WHAT YOU ARE ASKED TO DO
Reproduce the records below verbatim, starting at the line containing "the word Based" and continuing through the line containing "[x=1044, y=866]", both included.

EXTRACTED DATA
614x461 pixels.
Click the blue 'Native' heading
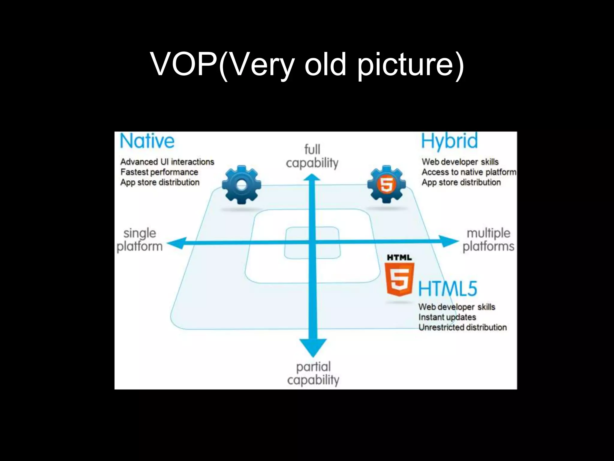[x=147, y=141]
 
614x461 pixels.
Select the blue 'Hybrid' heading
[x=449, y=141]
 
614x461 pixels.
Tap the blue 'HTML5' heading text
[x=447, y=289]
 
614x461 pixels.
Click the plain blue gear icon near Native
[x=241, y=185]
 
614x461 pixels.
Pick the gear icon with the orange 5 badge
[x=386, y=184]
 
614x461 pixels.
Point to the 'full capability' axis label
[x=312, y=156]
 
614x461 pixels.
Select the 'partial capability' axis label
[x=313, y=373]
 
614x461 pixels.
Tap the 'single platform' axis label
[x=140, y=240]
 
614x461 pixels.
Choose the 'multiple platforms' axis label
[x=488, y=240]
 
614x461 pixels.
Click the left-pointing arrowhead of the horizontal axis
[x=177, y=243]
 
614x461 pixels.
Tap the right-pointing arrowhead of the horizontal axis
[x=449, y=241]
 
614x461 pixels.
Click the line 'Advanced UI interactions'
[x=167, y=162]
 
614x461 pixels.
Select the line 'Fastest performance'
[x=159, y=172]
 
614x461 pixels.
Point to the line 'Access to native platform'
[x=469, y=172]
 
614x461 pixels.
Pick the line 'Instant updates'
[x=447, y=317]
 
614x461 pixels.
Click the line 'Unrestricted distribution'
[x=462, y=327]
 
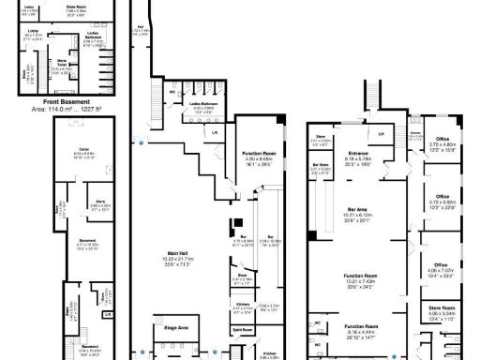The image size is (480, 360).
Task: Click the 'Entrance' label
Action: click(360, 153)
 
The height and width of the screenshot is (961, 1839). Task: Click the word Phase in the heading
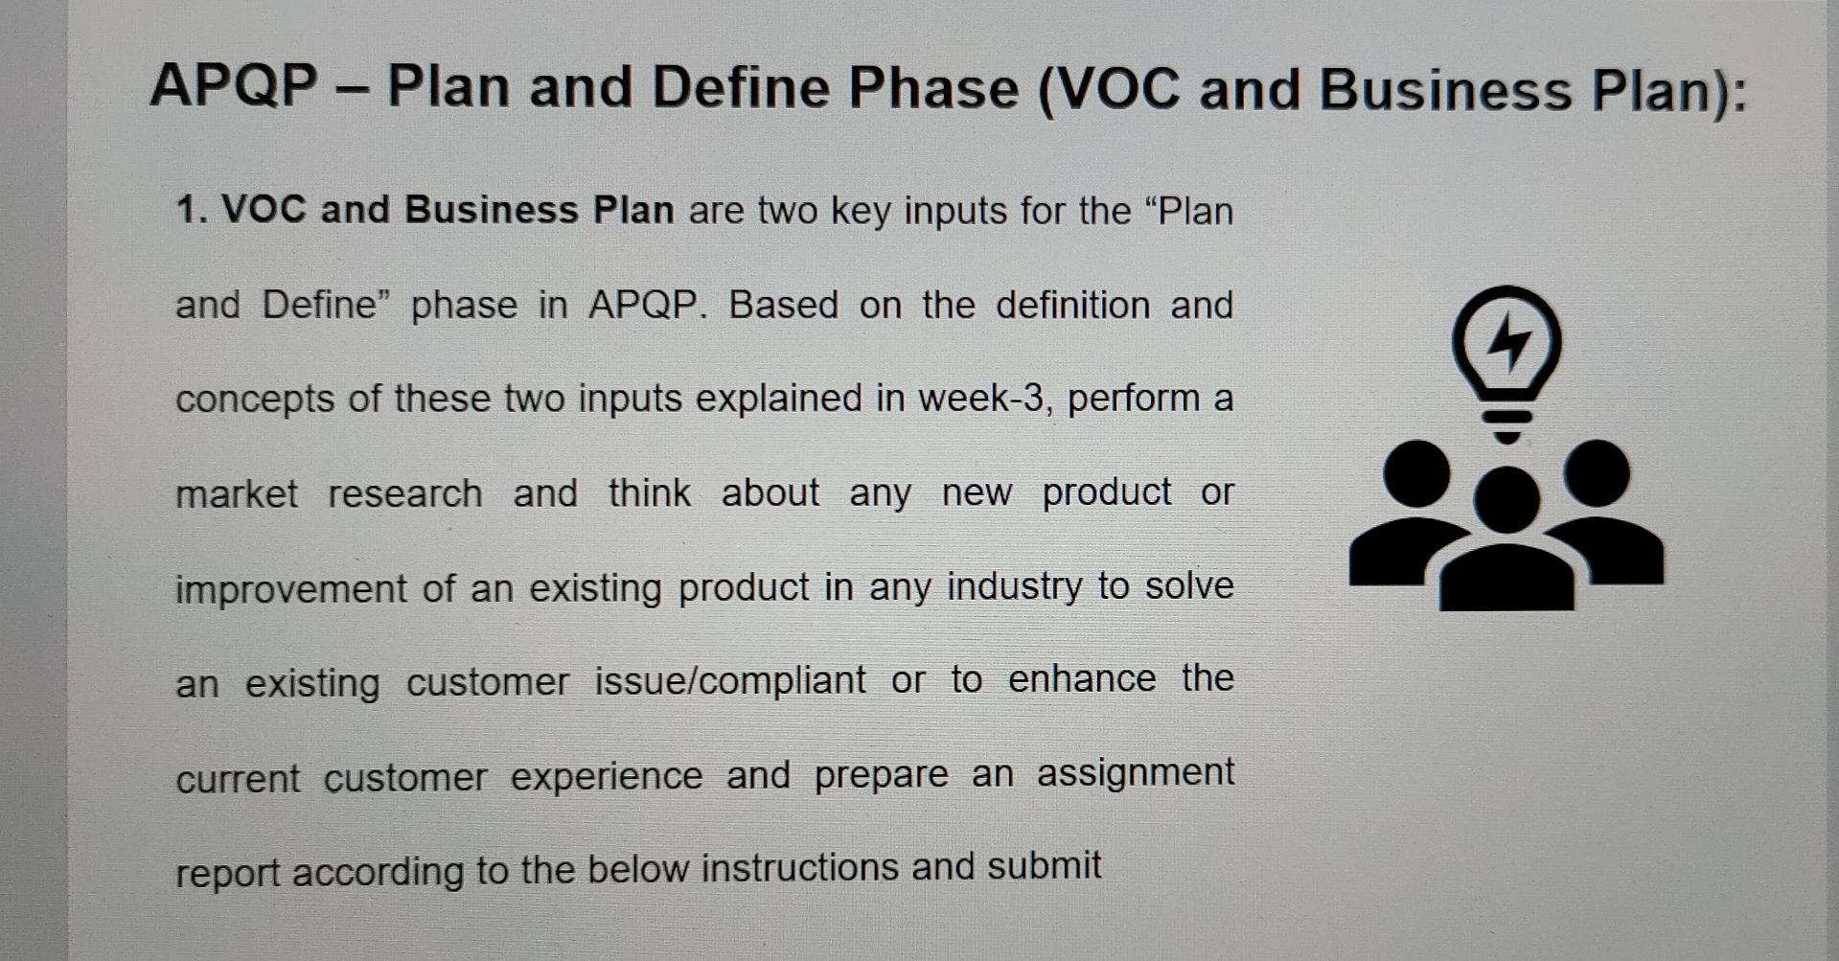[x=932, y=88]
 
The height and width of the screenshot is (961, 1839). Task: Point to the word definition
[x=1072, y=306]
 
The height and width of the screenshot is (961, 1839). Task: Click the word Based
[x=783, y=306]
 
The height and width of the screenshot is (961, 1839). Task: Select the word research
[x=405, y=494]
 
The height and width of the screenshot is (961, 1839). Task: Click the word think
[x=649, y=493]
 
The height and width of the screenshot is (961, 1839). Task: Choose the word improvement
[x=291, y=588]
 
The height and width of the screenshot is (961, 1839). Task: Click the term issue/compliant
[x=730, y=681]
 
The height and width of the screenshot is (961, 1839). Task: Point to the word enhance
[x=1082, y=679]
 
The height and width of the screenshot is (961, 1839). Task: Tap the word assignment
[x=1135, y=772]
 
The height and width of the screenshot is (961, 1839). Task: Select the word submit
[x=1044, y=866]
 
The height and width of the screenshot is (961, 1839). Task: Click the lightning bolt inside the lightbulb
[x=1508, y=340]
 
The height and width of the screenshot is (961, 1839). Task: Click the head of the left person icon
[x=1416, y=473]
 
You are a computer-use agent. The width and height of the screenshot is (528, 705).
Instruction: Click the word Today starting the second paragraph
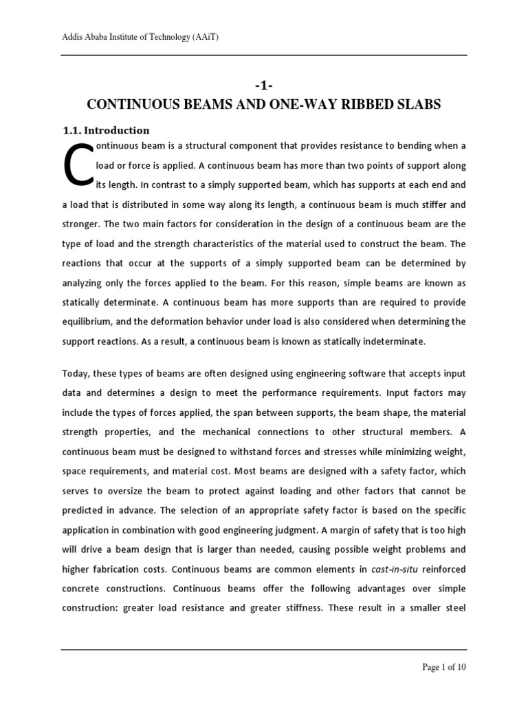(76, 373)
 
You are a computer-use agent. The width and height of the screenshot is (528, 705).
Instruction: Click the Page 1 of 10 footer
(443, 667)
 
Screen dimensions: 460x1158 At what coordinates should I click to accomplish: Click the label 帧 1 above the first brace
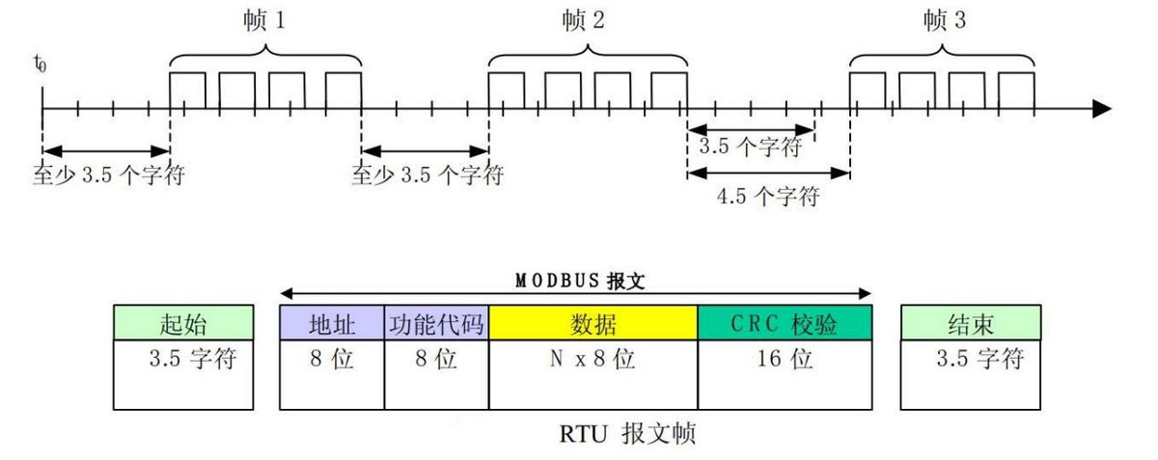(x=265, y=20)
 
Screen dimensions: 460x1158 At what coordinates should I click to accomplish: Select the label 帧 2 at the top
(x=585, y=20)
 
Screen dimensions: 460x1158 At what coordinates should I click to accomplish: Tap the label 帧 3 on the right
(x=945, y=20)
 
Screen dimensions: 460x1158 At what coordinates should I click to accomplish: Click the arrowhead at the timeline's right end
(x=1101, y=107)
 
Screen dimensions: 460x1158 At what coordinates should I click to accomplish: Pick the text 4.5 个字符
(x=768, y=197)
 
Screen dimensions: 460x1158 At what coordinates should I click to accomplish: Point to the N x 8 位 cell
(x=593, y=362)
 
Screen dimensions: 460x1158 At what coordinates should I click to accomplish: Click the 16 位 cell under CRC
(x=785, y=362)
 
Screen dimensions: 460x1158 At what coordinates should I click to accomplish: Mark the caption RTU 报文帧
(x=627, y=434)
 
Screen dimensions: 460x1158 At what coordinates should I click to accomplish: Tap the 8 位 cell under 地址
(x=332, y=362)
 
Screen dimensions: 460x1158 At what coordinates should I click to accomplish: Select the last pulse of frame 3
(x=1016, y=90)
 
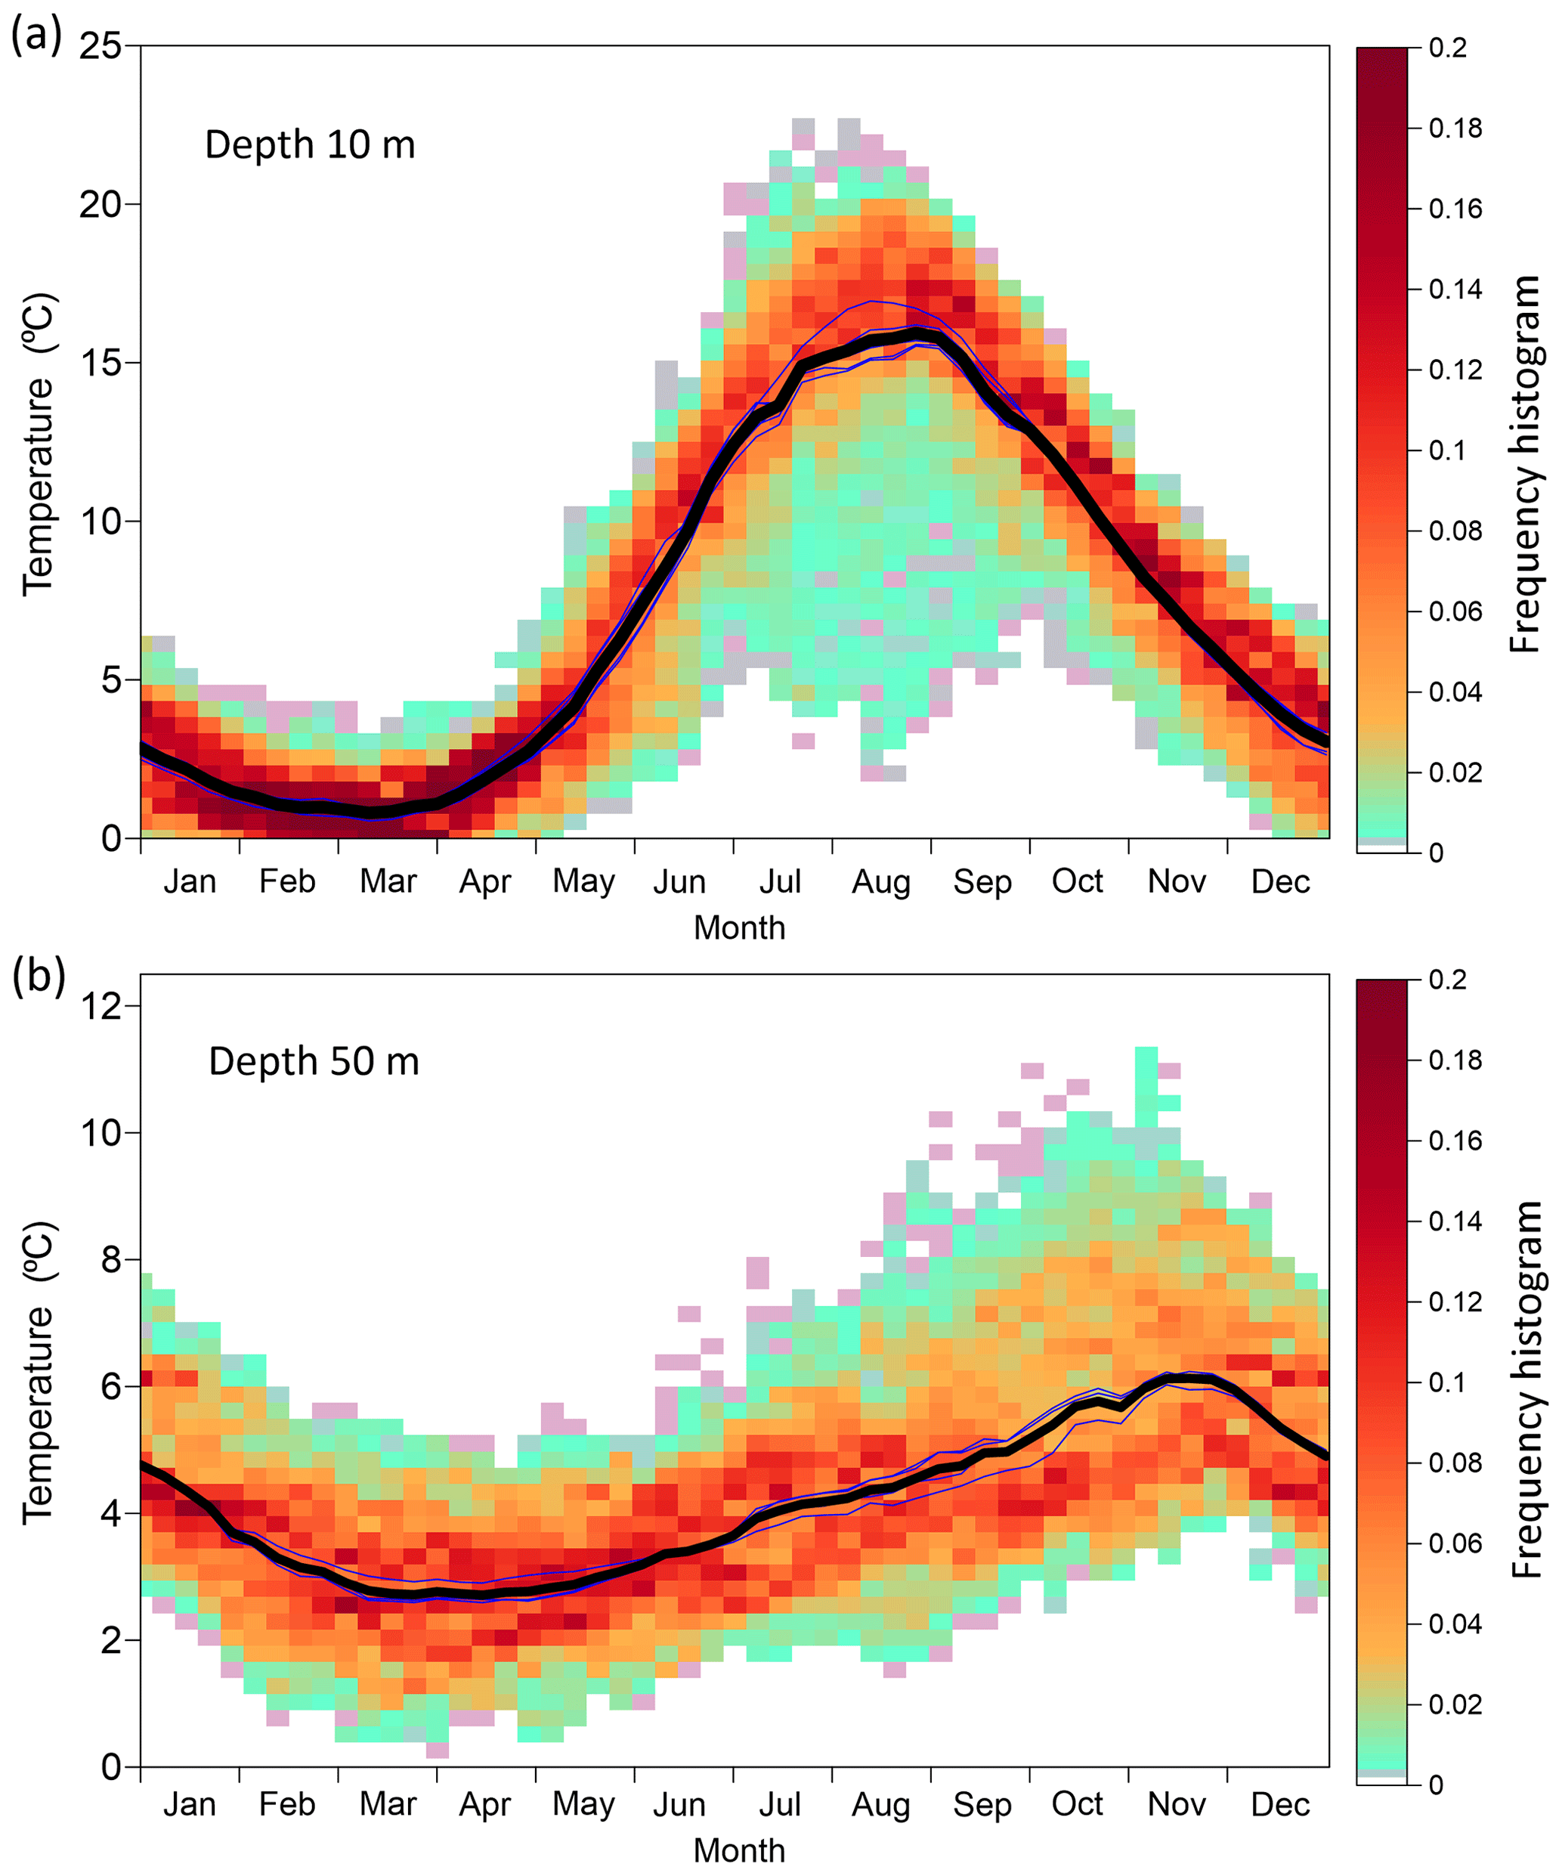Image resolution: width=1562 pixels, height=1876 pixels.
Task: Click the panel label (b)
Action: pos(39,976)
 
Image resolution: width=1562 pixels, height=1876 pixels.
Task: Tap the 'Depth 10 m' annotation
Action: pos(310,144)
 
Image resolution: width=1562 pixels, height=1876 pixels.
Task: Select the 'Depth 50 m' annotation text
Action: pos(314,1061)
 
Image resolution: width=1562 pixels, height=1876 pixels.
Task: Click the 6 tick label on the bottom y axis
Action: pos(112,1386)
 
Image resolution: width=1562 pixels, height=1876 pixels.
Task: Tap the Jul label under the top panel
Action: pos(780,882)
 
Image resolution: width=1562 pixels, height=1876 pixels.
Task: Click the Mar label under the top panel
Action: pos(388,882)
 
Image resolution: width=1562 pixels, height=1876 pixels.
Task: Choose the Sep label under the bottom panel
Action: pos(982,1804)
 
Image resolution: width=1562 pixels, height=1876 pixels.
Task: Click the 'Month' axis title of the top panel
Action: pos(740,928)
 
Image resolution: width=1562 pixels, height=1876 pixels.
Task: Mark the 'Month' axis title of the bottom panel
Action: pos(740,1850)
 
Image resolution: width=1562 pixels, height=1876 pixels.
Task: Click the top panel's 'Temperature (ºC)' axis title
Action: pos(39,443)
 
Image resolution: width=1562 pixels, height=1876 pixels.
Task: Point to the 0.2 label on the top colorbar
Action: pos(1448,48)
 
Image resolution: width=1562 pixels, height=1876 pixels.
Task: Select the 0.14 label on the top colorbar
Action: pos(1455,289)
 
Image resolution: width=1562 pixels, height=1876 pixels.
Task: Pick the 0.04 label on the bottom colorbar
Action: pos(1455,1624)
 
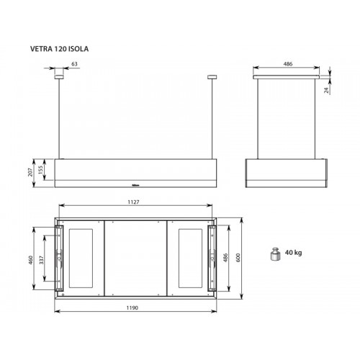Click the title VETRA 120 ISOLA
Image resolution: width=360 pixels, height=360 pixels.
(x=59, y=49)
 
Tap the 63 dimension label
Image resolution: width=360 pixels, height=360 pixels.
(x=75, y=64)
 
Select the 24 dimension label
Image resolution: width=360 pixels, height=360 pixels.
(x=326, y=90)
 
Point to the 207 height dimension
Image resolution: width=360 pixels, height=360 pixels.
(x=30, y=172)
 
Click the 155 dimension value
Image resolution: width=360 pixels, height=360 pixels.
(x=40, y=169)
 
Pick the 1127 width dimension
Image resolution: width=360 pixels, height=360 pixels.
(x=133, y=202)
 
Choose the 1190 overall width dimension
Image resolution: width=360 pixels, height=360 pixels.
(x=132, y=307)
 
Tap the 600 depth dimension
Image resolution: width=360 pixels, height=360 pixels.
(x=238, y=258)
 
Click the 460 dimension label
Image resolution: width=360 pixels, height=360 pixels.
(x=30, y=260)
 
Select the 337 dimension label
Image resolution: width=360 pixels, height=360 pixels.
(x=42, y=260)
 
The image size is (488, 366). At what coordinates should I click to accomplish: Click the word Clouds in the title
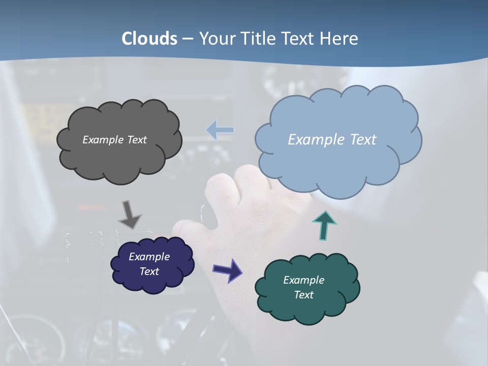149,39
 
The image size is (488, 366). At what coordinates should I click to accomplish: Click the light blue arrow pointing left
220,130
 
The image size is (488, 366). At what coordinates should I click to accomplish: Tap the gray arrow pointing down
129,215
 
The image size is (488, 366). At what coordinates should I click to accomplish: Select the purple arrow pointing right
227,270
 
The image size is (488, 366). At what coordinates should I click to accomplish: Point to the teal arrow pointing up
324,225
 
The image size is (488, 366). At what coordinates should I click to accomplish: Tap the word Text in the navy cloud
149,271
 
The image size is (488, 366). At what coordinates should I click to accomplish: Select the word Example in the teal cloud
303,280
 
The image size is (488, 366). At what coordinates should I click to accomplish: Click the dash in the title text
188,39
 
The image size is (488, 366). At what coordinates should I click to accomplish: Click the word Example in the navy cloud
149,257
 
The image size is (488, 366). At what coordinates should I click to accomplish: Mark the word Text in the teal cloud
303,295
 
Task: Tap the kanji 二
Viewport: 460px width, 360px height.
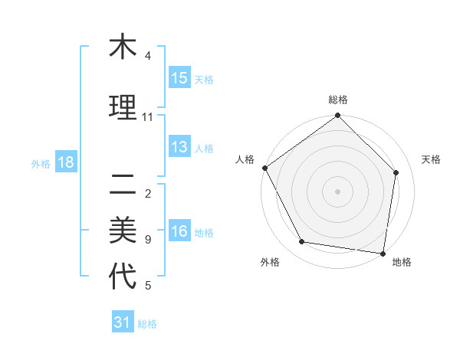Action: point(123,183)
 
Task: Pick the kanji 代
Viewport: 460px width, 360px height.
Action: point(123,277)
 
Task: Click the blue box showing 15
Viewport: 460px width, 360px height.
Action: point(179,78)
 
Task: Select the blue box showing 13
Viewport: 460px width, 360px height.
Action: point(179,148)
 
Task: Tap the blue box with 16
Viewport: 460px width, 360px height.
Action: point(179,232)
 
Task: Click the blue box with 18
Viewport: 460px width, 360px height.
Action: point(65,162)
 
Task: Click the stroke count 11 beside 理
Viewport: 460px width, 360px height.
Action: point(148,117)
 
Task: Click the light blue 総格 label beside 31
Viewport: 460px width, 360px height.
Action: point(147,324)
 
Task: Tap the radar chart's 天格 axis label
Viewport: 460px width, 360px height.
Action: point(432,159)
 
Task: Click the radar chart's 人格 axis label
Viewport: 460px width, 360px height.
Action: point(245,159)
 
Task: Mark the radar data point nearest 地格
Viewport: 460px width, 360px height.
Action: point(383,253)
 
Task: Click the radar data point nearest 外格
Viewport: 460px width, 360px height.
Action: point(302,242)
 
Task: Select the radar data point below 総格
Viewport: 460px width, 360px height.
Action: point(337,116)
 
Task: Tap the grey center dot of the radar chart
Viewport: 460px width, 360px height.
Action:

CORRECT RESULT
The height and width of the screenshot is (961, 1839). Task: Click the word Based
[x=783, y=306]
 
The height and width of the screenshot is (961, 1839). Task: Select the word research
[x=405, y=494]
 
The height and width of the screenshot is (961, 1839). Task: Click the word think
[x=649, y=493]
 
The height and width of the screenshot is (961, 1839). Task: Choose the word improvement
[x=291, y=588]
 
The height and width of the screenshot is (961, 1839). Task: Click the term issue/compliant
[x=730, y=681]
 
The height and width of the screenshot is (961, 1839). Task: Point to the word enhance
[x=1082, y=679]
 
The height and width of the screenshot is (961, 1839). Task: Tap the word assignment
[x=1135, y=772]
 
The height and width of the screenshot is (961, 1839). Task: Select the word submit
[x=1044, y=866]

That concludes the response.